Excerpts from Jim Conrad's
Naturalist Newsletter
from the December 5, 2010 Newsletter issued from Hacienda Chichen Resort beside Chichén Itzá Ruins, central Yucatán, MÉXICO; limestone bedrock, elevation ~39m (~128ft), ~N20.676°, ~W88.569°
WOODS-GRASS
For several weeks a certain creeping, mat-forming grass has formed an attractive, green carpet on shadowy woods floors where the gardeners have removed underbrush. Now the grass is flowering and multitudes of fuzzy grass-flower heads catch the sunlight, as above.
Closer up you can see the grasses' short but wide leaves distantly spaced on slender stems, and flowering heads consisting of six or so racemes clustered at the stems' tips, as shown below:
This is one of the most common, weedy grasses in all of tropical America as well as other of the world's tropics. It's OPLISMENUS BURMANNII. It doesn't seem to have a widely accepted English name, but other species of Oplismenus occur in North America and sometimes they're called Woods-Grasses, and our species is especially common in open woods, so that's the name I'll use here. Now at the beginning of the dry season our Woods-Grass is dropping its mature flowers and dying back, forming large brow splotches, like crabgrass up North after the first frost.
If you know grass-flower anatomy -- how the item analogous to a normal flower is called a floret, that one or more florets are gathered above a pair of glumes in a unit known as a spikelet, etc. -- you may enjoy studying this species' flowers, for grass-flower anatomy up close always surprises with its unexpected symmetries, colors, textures and forms. Before diving into the flowers you may want to review grass-flower anatomy at www.backyardnature.net/fl_grass.htm.

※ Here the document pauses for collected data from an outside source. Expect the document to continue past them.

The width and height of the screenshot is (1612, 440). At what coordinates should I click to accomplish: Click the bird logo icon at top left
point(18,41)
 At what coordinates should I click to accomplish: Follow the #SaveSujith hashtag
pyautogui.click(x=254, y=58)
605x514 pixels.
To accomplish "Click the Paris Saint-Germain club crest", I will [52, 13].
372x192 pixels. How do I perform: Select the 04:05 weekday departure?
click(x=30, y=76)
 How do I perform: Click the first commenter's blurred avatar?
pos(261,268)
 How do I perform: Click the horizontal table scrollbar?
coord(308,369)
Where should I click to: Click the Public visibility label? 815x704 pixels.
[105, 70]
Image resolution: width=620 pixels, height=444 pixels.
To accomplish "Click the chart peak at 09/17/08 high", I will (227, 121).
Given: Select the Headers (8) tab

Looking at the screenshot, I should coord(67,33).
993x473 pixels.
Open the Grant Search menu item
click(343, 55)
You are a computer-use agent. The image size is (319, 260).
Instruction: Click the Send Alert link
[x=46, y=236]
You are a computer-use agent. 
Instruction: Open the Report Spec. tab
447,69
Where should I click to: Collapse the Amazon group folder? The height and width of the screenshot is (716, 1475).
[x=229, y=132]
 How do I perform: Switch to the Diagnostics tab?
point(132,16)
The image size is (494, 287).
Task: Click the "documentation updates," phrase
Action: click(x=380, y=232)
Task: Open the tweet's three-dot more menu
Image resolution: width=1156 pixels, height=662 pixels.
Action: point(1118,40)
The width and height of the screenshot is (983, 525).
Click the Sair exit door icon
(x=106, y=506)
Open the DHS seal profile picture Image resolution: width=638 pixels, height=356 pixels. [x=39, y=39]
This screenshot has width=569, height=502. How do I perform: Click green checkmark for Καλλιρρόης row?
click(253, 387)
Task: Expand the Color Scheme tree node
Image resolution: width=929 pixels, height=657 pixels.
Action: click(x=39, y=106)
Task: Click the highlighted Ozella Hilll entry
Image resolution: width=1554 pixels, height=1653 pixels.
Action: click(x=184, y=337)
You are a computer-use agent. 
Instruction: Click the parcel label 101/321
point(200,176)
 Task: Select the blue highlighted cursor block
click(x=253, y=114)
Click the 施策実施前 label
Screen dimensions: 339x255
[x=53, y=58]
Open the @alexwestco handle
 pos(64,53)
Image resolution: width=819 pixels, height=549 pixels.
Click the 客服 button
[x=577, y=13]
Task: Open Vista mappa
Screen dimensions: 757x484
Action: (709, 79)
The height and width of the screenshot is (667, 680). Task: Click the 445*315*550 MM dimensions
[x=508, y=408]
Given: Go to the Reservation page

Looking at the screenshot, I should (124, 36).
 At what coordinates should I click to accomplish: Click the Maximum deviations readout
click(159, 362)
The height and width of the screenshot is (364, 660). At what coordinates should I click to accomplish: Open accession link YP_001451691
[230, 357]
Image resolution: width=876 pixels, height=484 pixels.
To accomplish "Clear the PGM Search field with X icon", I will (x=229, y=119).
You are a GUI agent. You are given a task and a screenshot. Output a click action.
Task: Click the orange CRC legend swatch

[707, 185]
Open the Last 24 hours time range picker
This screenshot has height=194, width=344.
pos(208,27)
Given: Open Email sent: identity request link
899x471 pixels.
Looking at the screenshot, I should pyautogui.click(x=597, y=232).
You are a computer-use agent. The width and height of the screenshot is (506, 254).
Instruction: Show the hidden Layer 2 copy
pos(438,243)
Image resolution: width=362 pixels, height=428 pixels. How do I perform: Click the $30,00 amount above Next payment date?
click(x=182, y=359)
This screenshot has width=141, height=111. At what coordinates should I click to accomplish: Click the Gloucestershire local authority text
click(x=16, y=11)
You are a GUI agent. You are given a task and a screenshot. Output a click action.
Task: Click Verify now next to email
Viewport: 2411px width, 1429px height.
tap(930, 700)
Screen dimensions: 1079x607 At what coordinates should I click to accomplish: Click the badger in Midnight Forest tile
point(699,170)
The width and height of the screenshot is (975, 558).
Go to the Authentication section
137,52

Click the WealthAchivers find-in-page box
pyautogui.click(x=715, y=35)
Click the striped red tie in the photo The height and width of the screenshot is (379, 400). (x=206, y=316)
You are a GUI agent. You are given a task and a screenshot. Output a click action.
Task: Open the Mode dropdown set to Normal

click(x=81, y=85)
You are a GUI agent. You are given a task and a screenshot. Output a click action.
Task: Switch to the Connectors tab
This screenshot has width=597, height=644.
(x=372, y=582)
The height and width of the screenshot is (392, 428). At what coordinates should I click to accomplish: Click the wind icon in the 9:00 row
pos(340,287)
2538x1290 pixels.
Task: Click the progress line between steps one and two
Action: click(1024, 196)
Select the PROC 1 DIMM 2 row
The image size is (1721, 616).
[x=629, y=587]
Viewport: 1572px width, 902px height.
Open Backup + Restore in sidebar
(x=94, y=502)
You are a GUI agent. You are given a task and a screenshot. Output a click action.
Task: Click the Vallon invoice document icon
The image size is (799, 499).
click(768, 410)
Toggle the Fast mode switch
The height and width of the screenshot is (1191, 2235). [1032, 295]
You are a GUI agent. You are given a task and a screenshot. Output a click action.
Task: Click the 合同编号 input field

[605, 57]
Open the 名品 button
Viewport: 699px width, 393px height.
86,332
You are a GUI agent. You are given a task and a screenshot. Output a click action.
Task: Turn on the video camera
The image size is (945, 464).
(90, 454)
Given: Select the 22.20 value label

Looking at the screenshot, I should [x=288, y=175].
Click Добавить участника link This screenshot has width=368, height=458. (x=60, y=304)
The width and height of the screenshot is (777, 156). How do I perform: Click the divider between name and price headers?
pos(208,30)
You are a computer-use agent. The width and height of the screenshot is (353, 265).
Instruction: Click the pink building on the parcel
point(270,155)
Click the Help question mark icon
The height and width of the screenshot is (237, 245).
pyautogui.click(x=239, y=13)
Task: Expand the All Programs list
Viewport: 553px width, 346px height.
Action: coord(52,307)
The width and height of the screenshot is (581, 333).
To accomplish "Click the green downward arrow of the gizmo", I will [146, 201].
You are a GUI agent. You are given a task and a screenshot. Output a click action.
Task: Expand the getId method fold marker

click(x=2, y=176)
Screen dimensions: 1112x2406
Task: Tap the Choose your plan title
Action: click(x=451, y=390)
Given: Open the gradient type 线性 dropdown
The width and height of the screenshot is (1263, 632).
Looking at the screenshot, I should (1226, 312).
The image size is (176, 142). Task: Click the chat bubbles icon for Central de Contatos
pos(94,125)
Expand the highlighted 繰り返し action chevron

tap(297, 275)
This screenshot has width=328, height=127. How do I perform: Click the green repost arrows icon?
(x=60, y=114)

Above you can see an inflorescence on which ten or so racemes arise. A raceme is a flower cluster in which a central axis bears stalked flowers -- the flowers are on "stems," or pedicels. You can see four spikelets on very short but discernable pedicels below:
Each spikelet consists of one basal sterile floret and one fertile floret. It's hard to make out these details in the picture, but that's what you'd find with a binocular microscope and a probe if you could tease the parts apart. Now look at some florets removed from their spikelets' rachilla below. A neat feature there is how the lemmas and paleas curl down at their margins -- they're " involute." Also, they're pretty hairy. If you've studied lots of grass flowers you recognize that these florets are unusual with their fuzzy, long-awned, shoehorn-like lemmas and paleas.